§ **Exercise directions**: Would you transcribe exactly the lines from the one containing "You are a GUI" to the last line of the data below, both ends included, but none of the pictures?

Segment Open

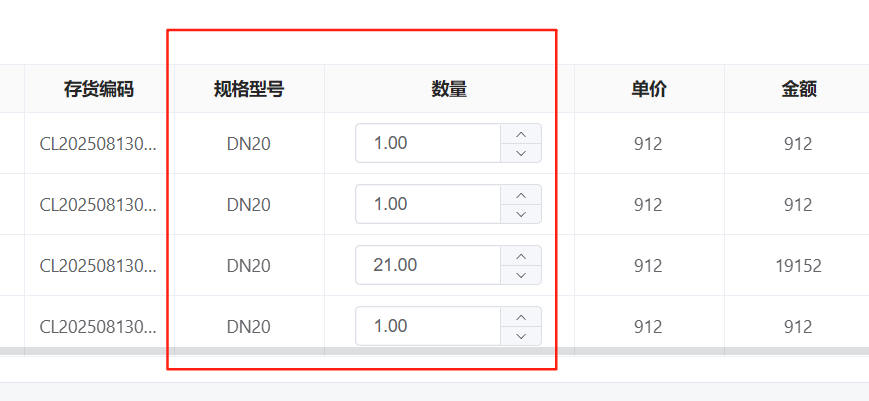Select the quantity field showing 21.00
Viewport: 869px width, 401px height.
tap(428, 265)
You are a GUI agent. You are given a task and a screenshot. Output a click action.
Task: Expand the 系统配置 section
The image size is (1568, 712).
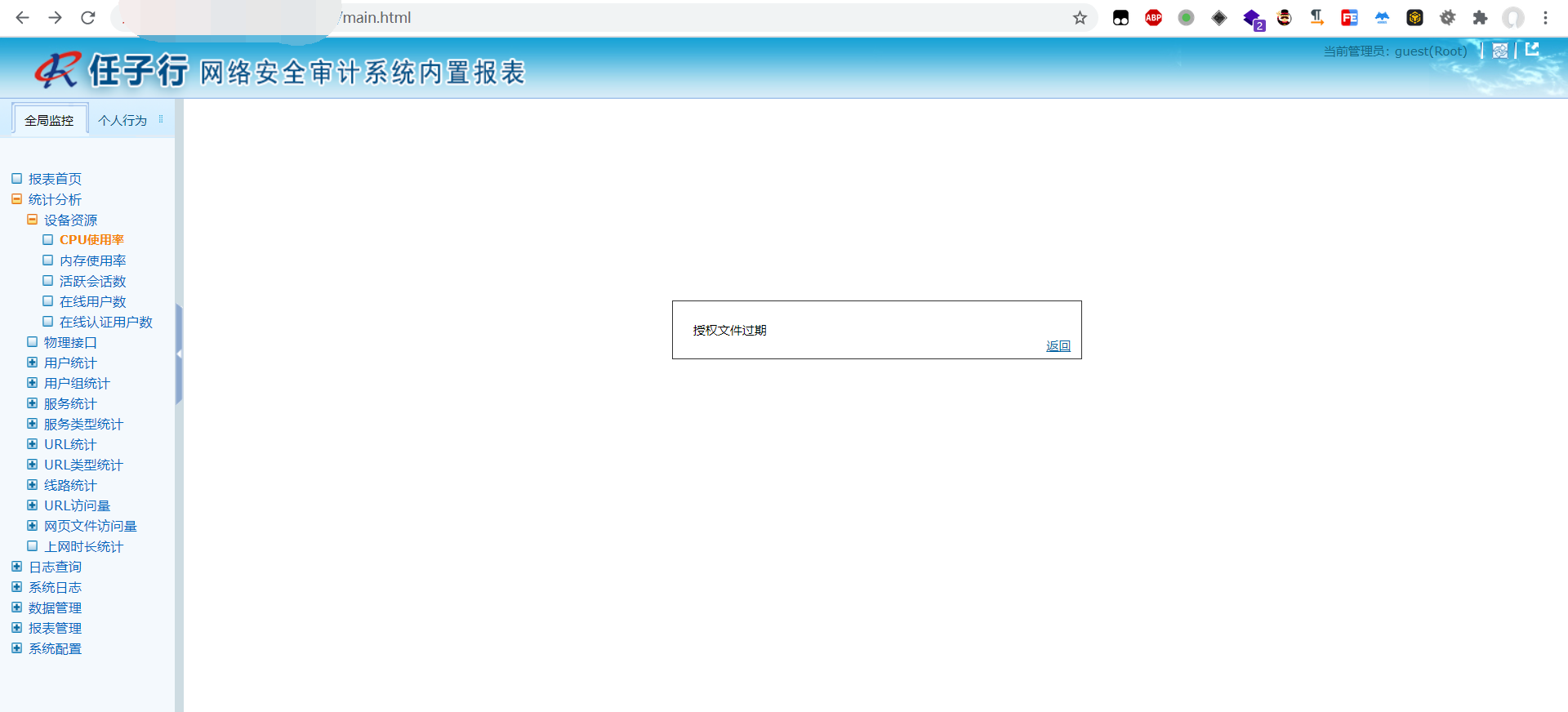(16, 648)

Segment Closed

§ **Exercise result**:
You are a GUI agent. You are given a task and a screenshot. Output a click action.
Task: Expand the 系统配置 section
The image size is (1568, 712).
(16, 648)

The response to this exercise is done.